We encountered a case of surgically resected ITPN that had caused MPD rupture. Macroscopically and microscopically, the tumor showed tubulopapillary growth within the MPD, and at the distal side of the tumor, a fistula connected the MPD to the extrapancreatic scar tissue.
The main characteristics of ITPN are a solid nodular tumor macroscopically obstructing dilated ducts, no visible secreted mucin; tubulopapillary growth; uniform high-grade atypia throughout the neoplasm; easily recognizable necrotic foci; ductal differentiation as indicated by MUC1 and CK7 expression; absence of acinar differentiation as indicated by the absence of trypsin; absence of MUC2, MUC5AC, and fascine; and absence of KRAS and BRAF mutations [7]. Most of these important histopathological characteristics of ITPN were present in our case. The characteristic imaging findings of ITPN are a two-tone duct sign and cork-of-wine-bottle sign on MRI or endoscopic retrograde cholangiopancreatography [8]. In the present case, although these findings were not obvious on MRI, MDCT showed similar findings (Fig. 1b). In addition, upon retrospective examination, findings that seemed to indicate MPD rupture and the formation of a fistula extending outside of the pancreas were present on MDCT (Fig. 1b).

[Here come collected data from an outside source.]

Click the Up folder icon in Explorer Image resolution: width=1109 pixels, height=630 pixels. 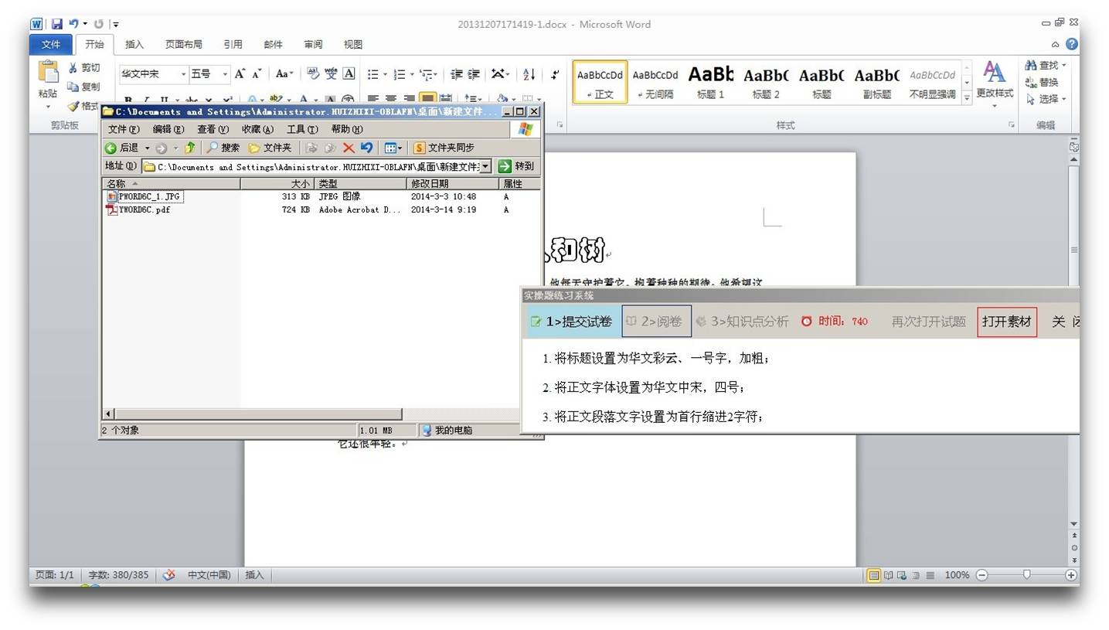pos(189,148)
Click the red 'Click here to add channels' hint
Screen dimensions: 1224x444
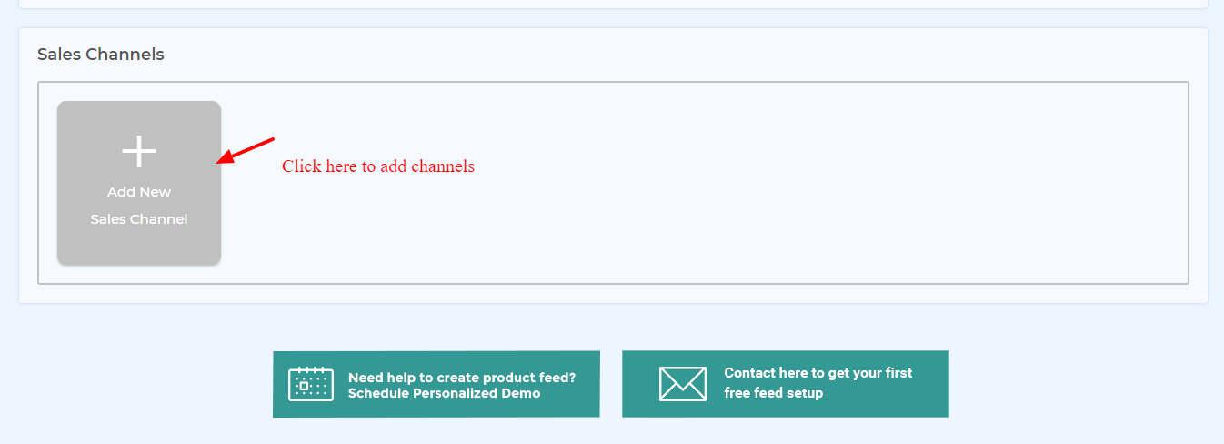[378, 167]
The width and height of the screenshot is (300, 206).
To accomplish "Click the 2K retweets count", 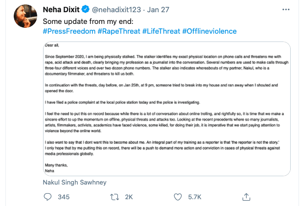I will pyautogui.click(x=129, y=197).
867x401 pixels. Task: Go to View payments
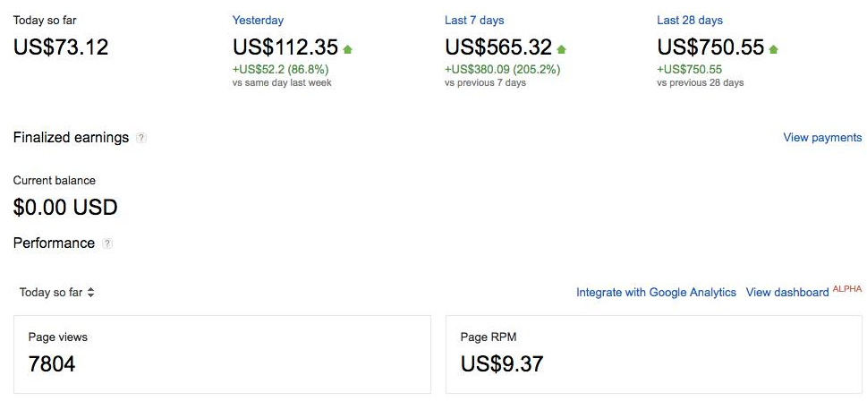click(x=822, y=138)
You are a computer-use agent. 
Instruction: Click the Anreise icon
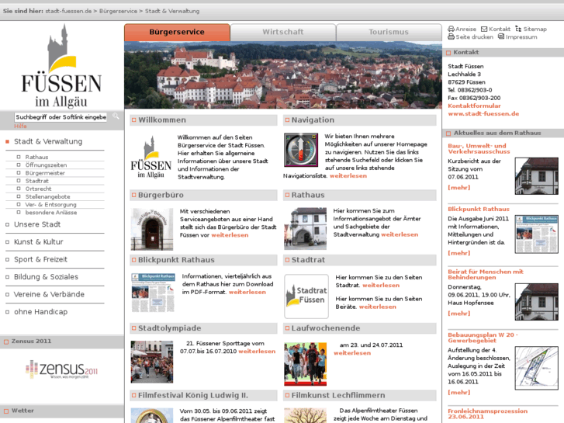tap(451, 29)
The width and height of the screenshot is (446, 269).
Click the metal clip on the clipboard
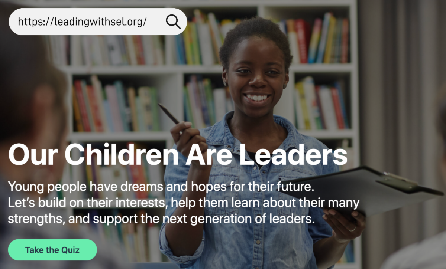(400, 180)
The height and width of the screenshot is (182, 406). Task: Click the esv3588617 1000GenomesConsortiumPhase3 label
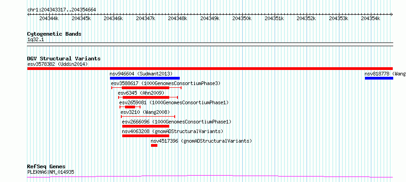(x=166, y=83)
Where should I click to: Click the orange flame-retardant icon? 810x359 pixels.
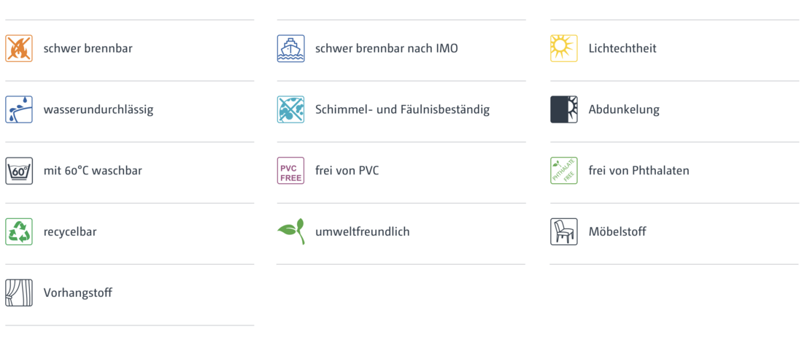[x=19, y=49]
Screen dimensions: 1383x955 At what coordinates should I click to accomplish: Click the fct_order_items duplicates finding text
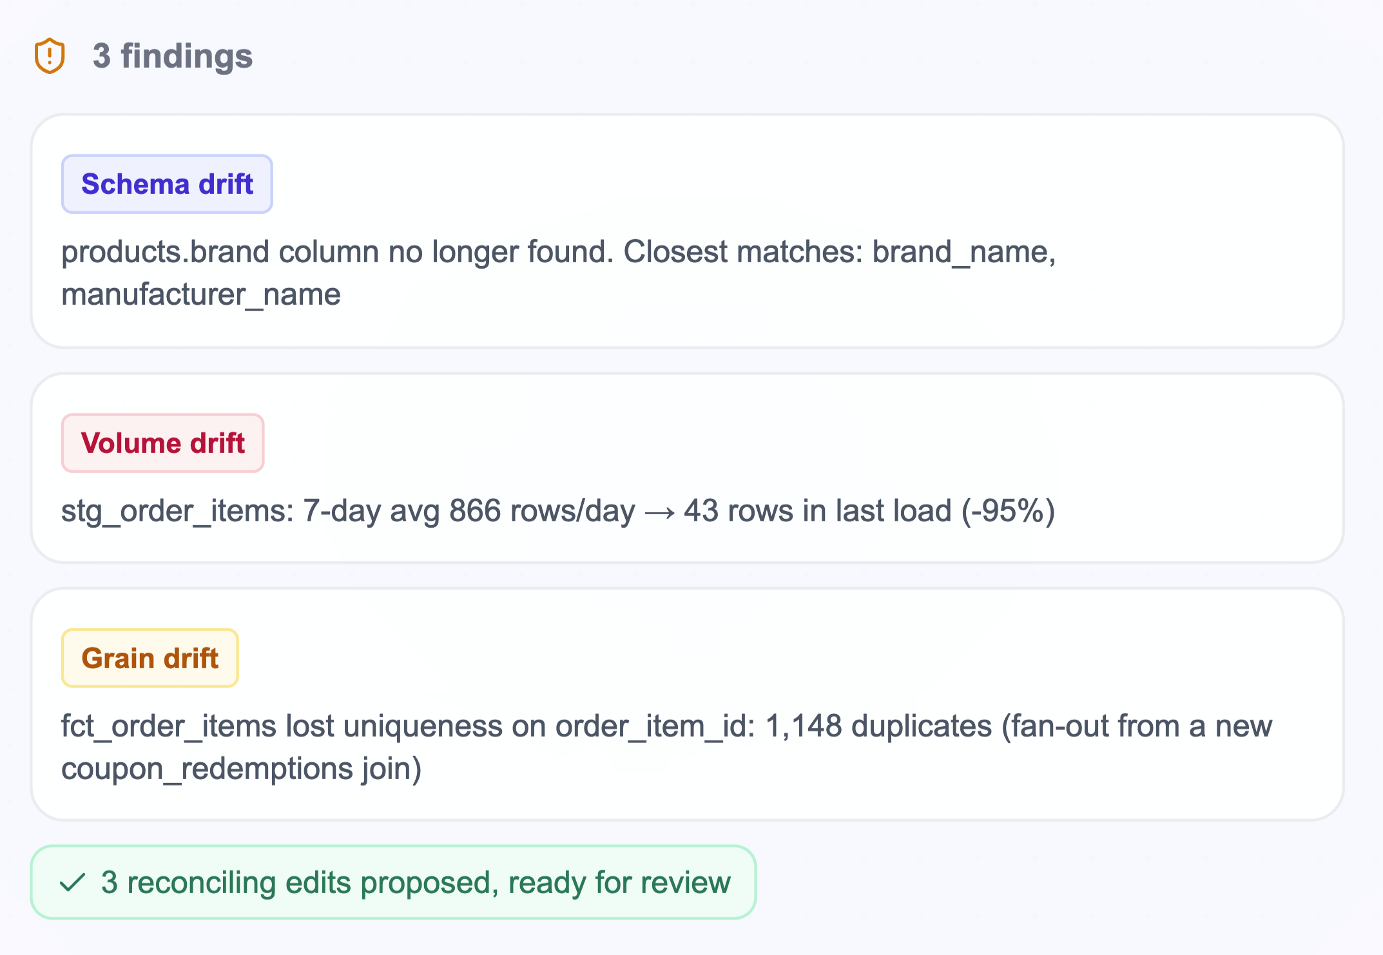click(667, 748)
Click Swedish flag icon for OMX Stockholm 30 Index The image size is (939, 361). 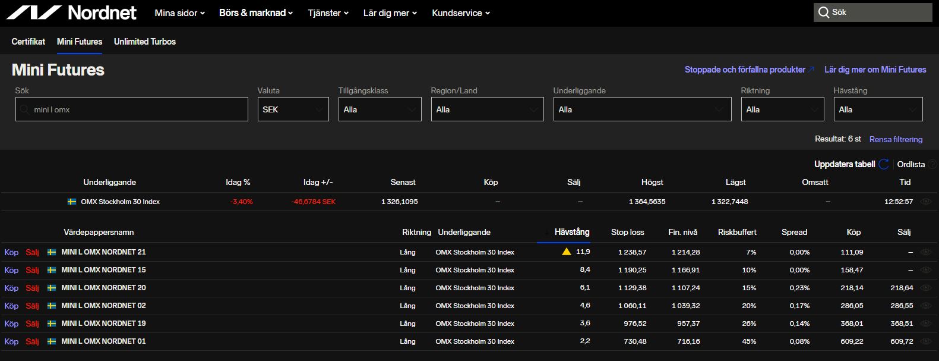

Regarding treatment, several authors have recommended radical surgery for resectable ITPN, just as for PDAC [9, 10]. The prognosis of ITPN is considered to be better than that of intraductal papillary mucinous carcinoma or PDAC [9, 11]; however, there have been no comprehensive reports on the efficacy of chemotherapy for ITPN. In the present case, the final diagnosis was ITPN with associated invasive carcinoma. The MPD had ruptured and cancer cells were scattered toward the extrapancreatic tissues. However, intraoperative lavage cytology was negative for cancer, and curative resection was achieved. We considered that additional treatment was needed because of the risk of peritoneal dissemination recurrence due to MPD rupture and potential leakage of tumor cells despite the fact that the intraoperative lavage cytology was negative. Although its efficacy was unclear, S-1 was administered as adjuvant chemotherapy because this is the standard treatment for PDAC in Japan [6].
A literature review of 73 cases of ITPN showed that approximately 90% of the cases were associated with MPD dilatation [12]. However, the rupture of the MPD was extremely rare. A PubMed search using the key words “ITPN” and “rupture” revealed only one case, in which an ITPN with the formation of gigantic pancreatic cysts ruptured and caused acute peritonitis [4]. The authors considered that solid ITPN formation in the MPD had obstructed the flow of pancreatic juice and increased the internal pressure of the distal pancreatic duct, leading to the development of gigantic pancreatic cysts and MPD rupture [4].
Regarding the mechanisms underlying MPD rupture, differences in the tumor nature between ITPN and PDAC may be important. PDAC is morphologically characterized by an intense fibrotic process called a desmoplastic reaction. Therefore, PDAC is often associated with chronic obstructive pancreatitis with extensive fibrosis and atrophy of acinar cells in the pancreatic parenchyma on the tail side of the tumor [13, 14]. In PDAC, pancreatic duct stenosis develops slowly, and the internal pressure within the pancreatic duct rises gradually. At the same time, the pancreatic parenchyma becomes fibrotic and hardens. Therefore, the pancreatic duct may not easily rupture outside the pancreas. In contrast, in the present case, atrophy of acinar cells and fibrosis were localized at the tail side of the tumor, and the acinar cells were relatively retained (Fig. 5). Based on these findings, we speculated that the MPD rupture was caused by the following three mechanisms: the tumor gradually grew within the MPD and suddenly obstructed its lumen, causing a rapid rise in the internal pressure of the pancreatic duct and acute inflammation; the remaining pancreatic exocrine function distal to the tumor caused pancreatic juice to be retained, contributing to the rapid increase in the MPD pressure; and the pancreatic parenchyma distal to the tumor was softer and less pressure-resistant than that of PDAC because the fibrosis was localized.
However, considering that perforations are extremely rare, patient-specific factors such as anatomical features and tissue strength are likely involved in such cases. Unfortunately, no pre-perforation images were available in our patient, and elaborate discussion was difficult. Further case reports are desired.
In conclusion, we encountered an extremely rare case of ITPN with the rupture of the MPD. A sudden increase in pancreatic duct internal pressure or acute inflammation likely caused the MPD rupture.